Now, GAO must have known about your modeling capabilities with regard to copper and coal at the time this report was written-unfortunately we can't ask them because they are gone but I'm curious to know what you feel, insofar as the Department of the Interior is concerned, they were referring to when they made that criticism and how do you respond to it?

Dr. CARLSON. They referred to the inventory of R. & D. Our inventory shows 1.1 billion. They are operating off a small base of the information now available, I think. There is a moving target.

Because of the oil cartel experience, there is a major move on to make improvements across the board, not only in the case of energy, but in nonenergy areas.

So I would have to say that the data base on which that conclusion was based obviously had to be changed. I dare say there is considerable improvement in the capability we have there now. We have issued studies on materials that are most critical to us in terms of possible cartels being able to jack the price up and hold back the supply.

We rank bauxite, aluminum and alumina the most serious, and then chromium and platinum next.

We have made studies to overcome the threat of a cartel being made against us.
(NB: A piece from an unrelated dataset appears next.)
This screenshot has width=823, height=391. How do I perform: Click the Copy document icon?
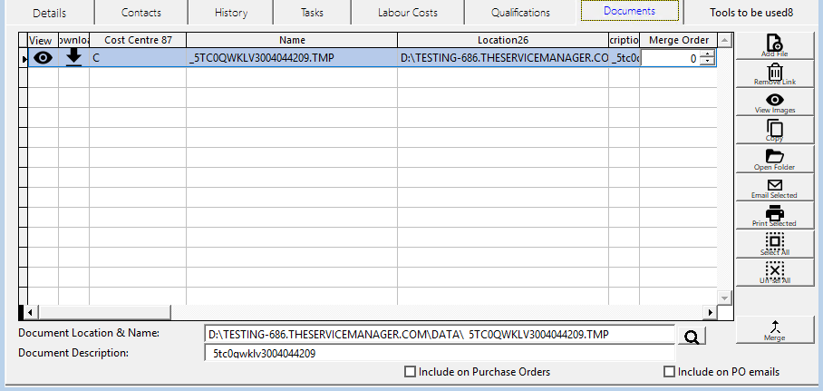pyautogui.click(x=774, y=130)

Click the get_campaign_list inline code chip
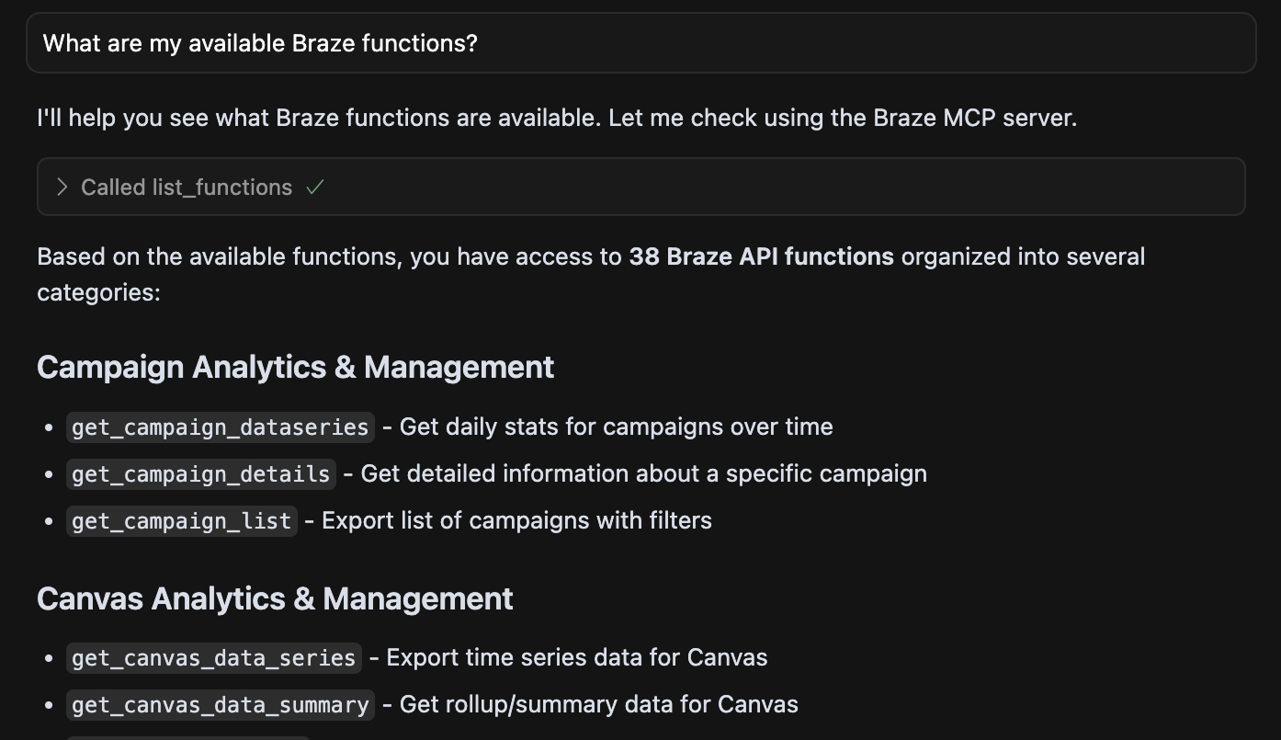point(181,520)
For example, I have the March 1975, Aluminum, Chromium. Platinum. Palladium Report. These analyses are going on. They are improved over what they were in the past, but we still have a long way to go before we are completely satisfied.

I would not argue we are there in terms of analyses. There has been a major step forward in the last year. It is not only in terms of the resource materials, but it is associated with where they are coming from. When I was at the World Petroleum Congress, I was impressed in talking with the people from the People's Republic of China. I talked to many of our Embassy personnel and people associated with keeping up on this. and I was impressed by the fact that the information is fragmented and is not being brought together.

Accordingly. I ordered a special study of the People's Republic of China and their strong mineral base.1 showing where they are and where they will go in the later years. I am sure the oil supply they will give to the Asian countries and fertilizers and ores will have impact on our basic foreign policy as well as our economic policy.

This information will be helpful. It helps in terms of cartels, by the way. If the People's Republic of China becomes a supplier of crude oil, it does affect the cartel's ability to operate worldwide.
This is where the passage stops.